A morte do vereador Odeilton Neno da Costa, de 47 anos, após ser atacado por um enxame de abelhas na zona rural de Regeneração, reacendeu o alerta sobre os riscos das ferroadas e a importância do atendimento rápido. O parlamentar ficou internado por dois dias no Hospital Natan Portela, em Teresina, mas não resistiu.
Embora a maioria das picadas provoque apenas dor, vermelhidão e inchaço no local, especialistas alertam que reações alérgicas graves ou ataques com grande número de ferroadas podem colocar a vida em risco.
O enfermeiro Gilmar Alves, membro da Sociedade Brasileira de Arritmias Cardíacas, explicou os principais sinais de alerta e como agir até a chegada do atendimento médico.
Quando uma picada de abelha pode ser grave?
Segundo o especialista, existem duas situações que exigem atenção imediata:
- Pessoas com reação alérgica grave (anafilaxia), que podem desenvolver sintomas mesmo após uma única picada;
- Vítimas atacadas por enxames, que recebem centenas ou milhares de ferroadas.
Nesses casos de ataque massivo, a quantidade de veneno inoculada pode afetar diretamente os órgãos internos.
“Ocorre uma condição chamada rabdomiólise, que coloca na corrente sanguínea substâncias que provocam lesão no rim. O órgão não consegue filtrar esse componente do sangue e os ductos entopem, gerando insuficiência renal. Quando o rim para, as outras toxinas não conseguem ser excretadas”, explicou o especialista.
Quais sintomas indicam emergência?
É necessário procurar atendimento médico imediatamente quando surgirem sintomas além da dor local, tais como:
- Dificuldade para respirar;
- Sensação de garganta fechando;
- Inchaço nos lábios, língua ou olhos;
- Chiado ou ruído ao respirar (estridor inspiratório);
- Desmaio ou perda de consciência.
O enfermeiro destaca que o fechamento das vias aéreas é o sinal mais crítico:
“Quando há o fechamento da garganta, a pessoa entra em choque anafilático e faz o estridor, que é a dificuldade para o ar entrar. Essa reação alérgica grave só resolve com aplicação de adrenalina.
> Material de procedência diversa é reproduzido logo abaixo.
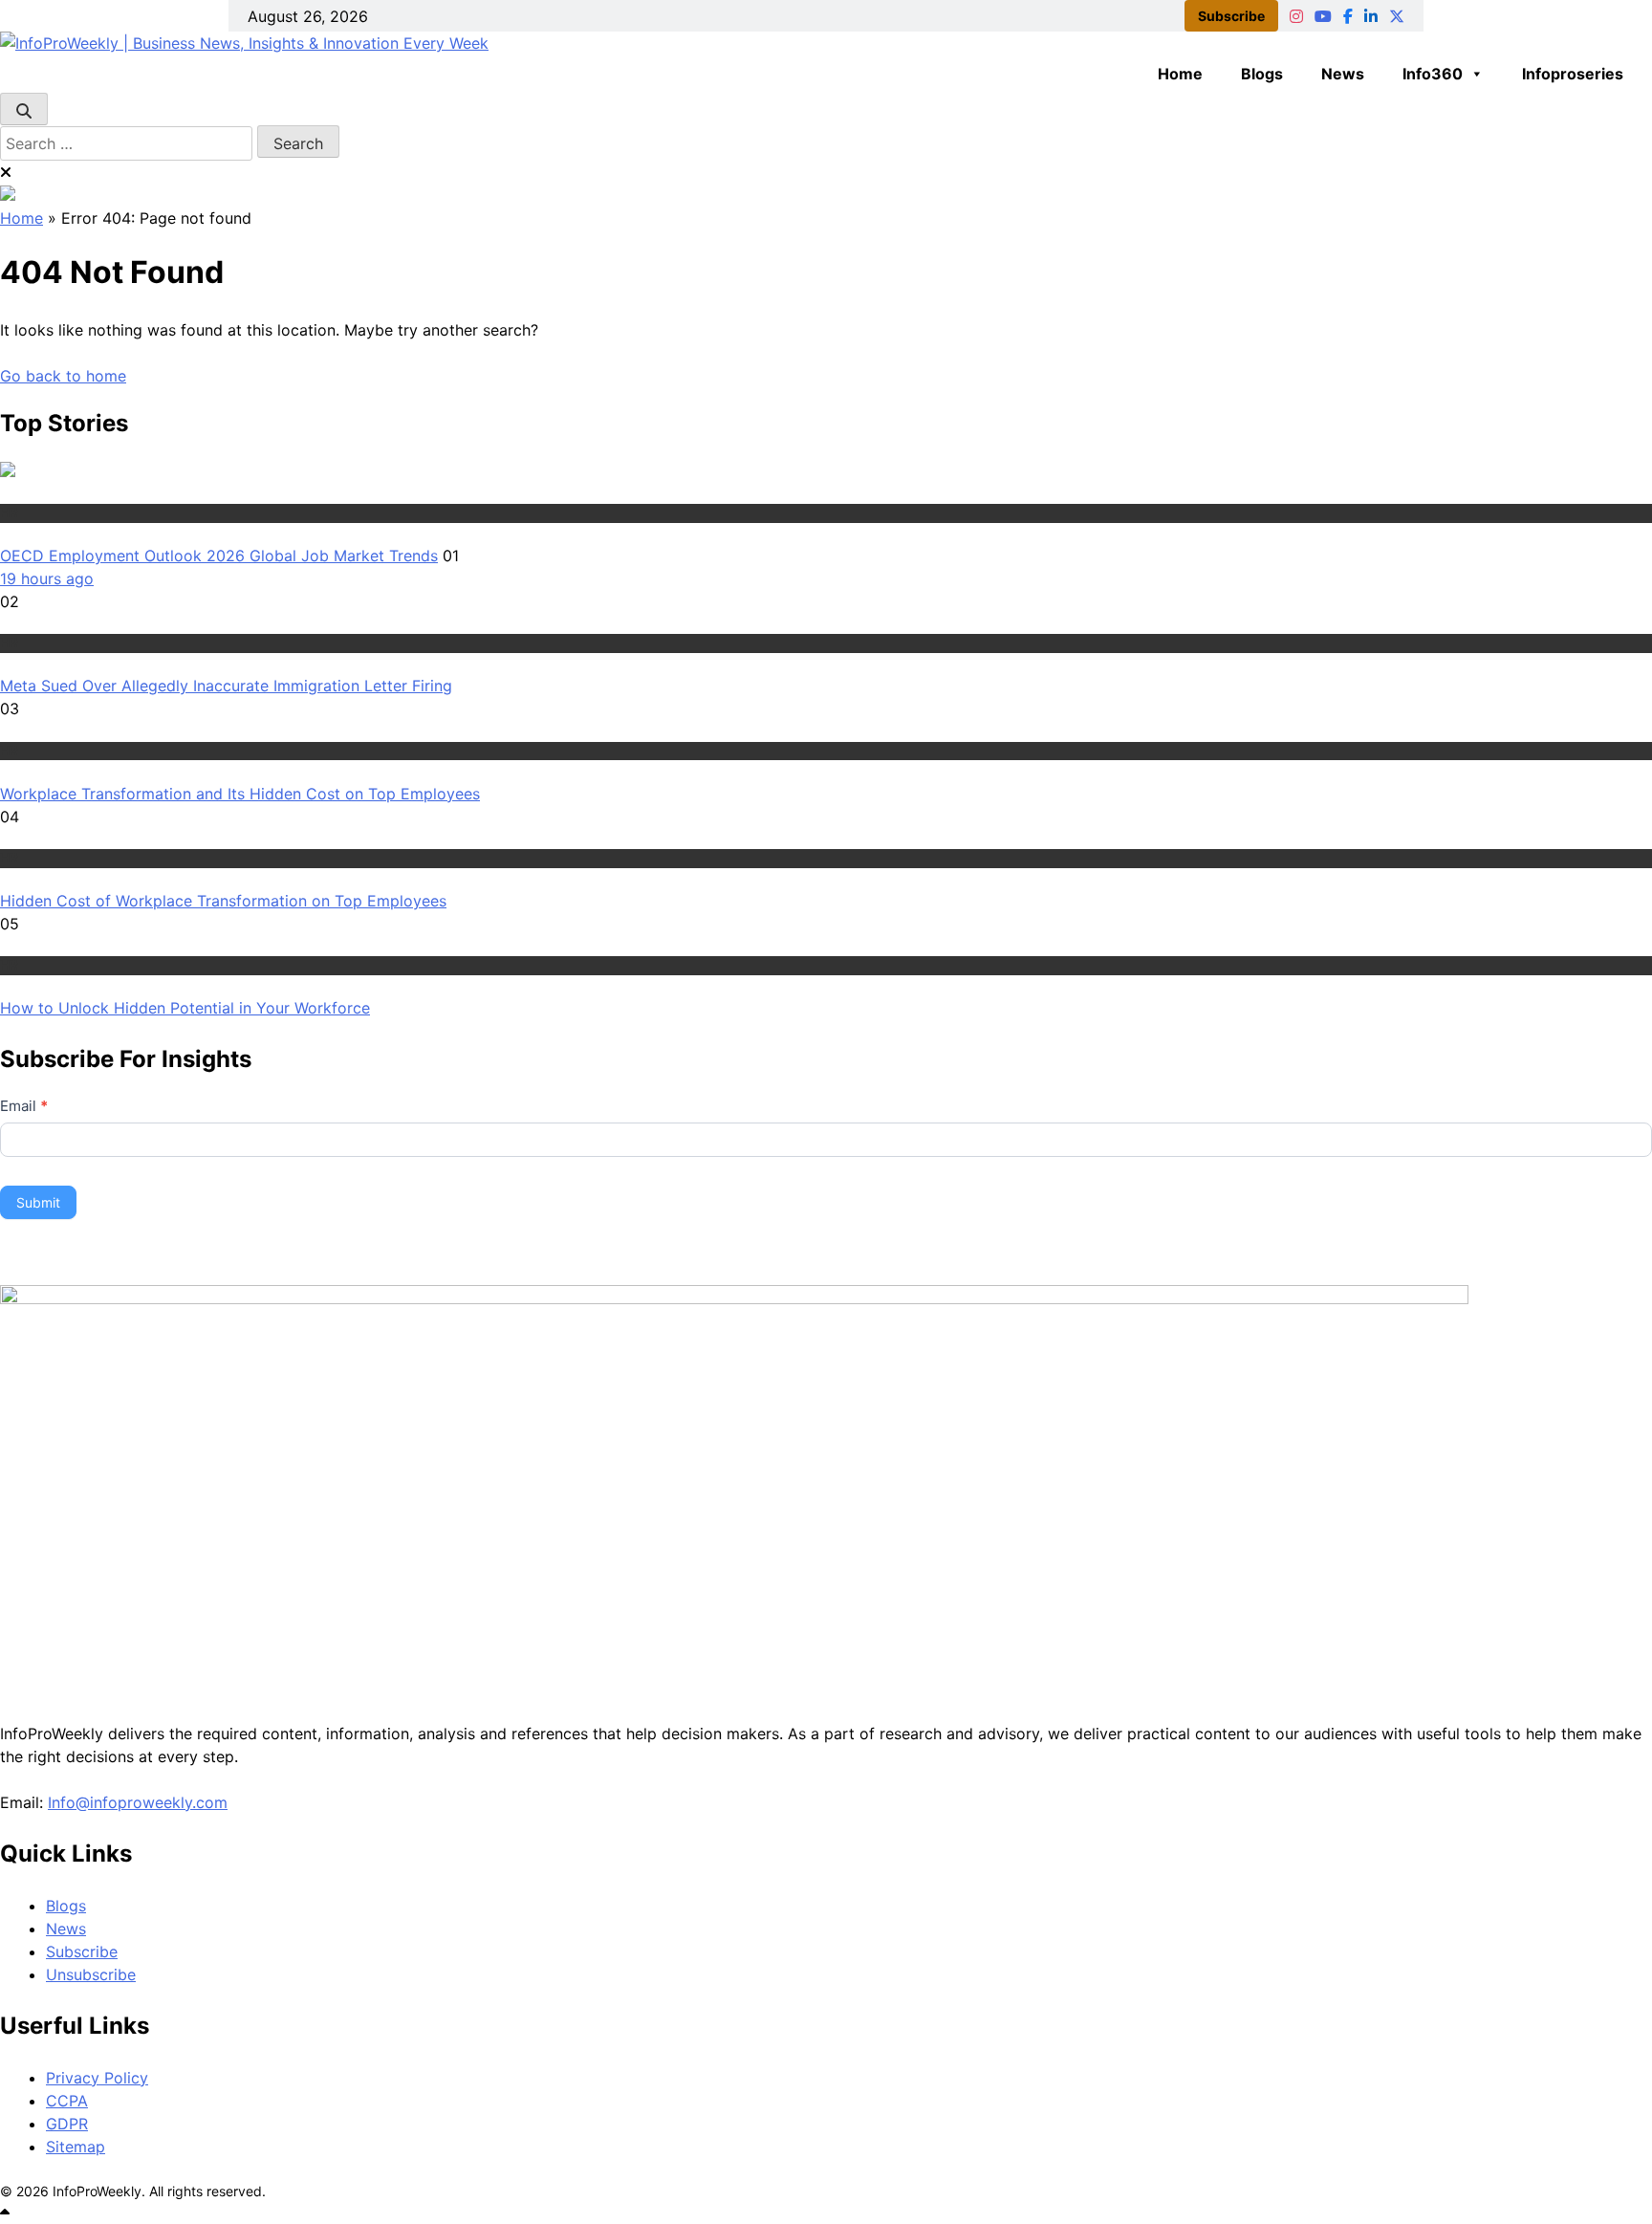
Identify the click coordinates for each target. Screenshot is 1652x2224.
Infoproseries (1572, 73)
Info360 (1432, 73)
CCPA (67, 2100)
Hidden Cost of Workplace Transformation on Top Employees (223, 900)
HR (9, 512)
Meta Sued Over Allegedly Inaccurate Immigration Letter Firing (226, 685)
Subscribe (1231, 16)
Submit (38, 1202)
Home (1180, 73)
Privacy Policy (97, 2077)
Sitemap (75, 2146)
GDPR (67, 2123)
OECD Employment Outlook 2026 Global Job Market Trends (219, 555)
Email (24, 1106)
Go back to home (63, 375)
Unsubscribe (91, 1974)
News (1342, 73)
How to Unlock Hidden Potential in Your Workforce (185, 1007)
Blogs (1262, 73)
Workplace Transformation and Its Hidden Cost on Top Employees (240, 793)
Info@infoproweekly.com (138, 1802)
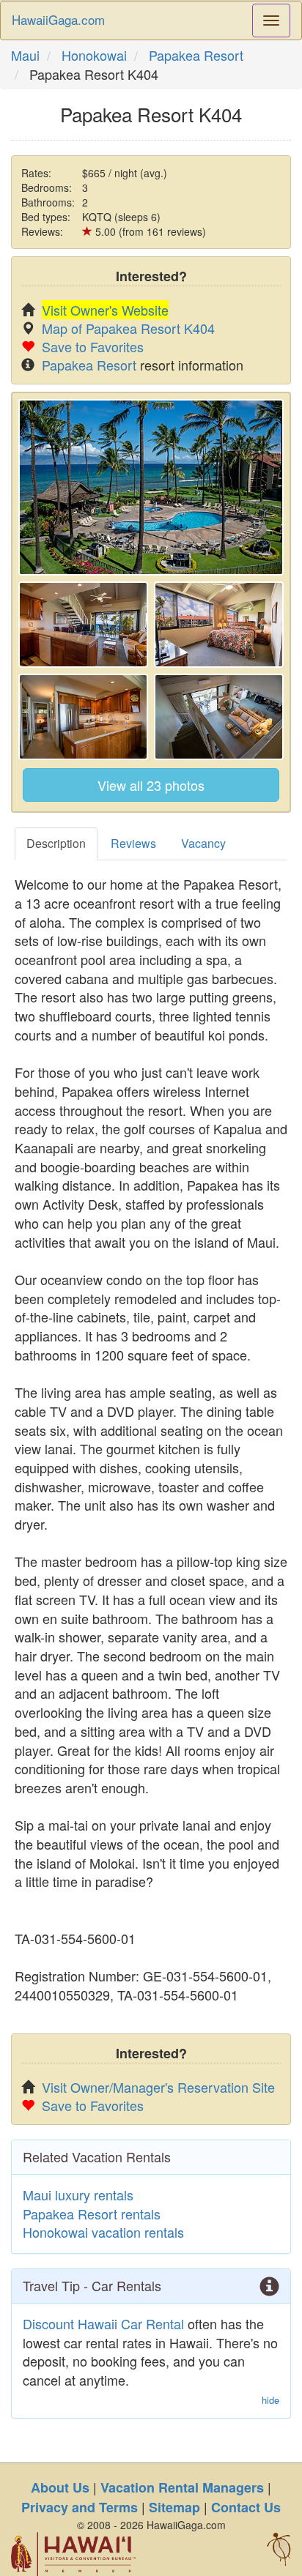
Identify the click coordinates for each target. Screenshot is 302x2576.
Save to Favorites (93, 346)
Se a pessoa tiver histórico e a medicação indicada, deve aplicar imediatamente no músculo da coxa.”
O que fazer e como retirar o ferrão?
O enfermeiro orienta que a primeira medida em caso de picada isolada é retirar o ferrão, mas com cuidado extremo no manuseio.
“A medida caseira que recomendamos é retirar o ferrão raspando a pele com um cartão rígido ou uma lâmina cega. Não se deve tentar puxar pegando com os dedos ou pinça, porque isso vai inocular mais a toxina que está na bolsa do ferrão”, alertou Gilmar.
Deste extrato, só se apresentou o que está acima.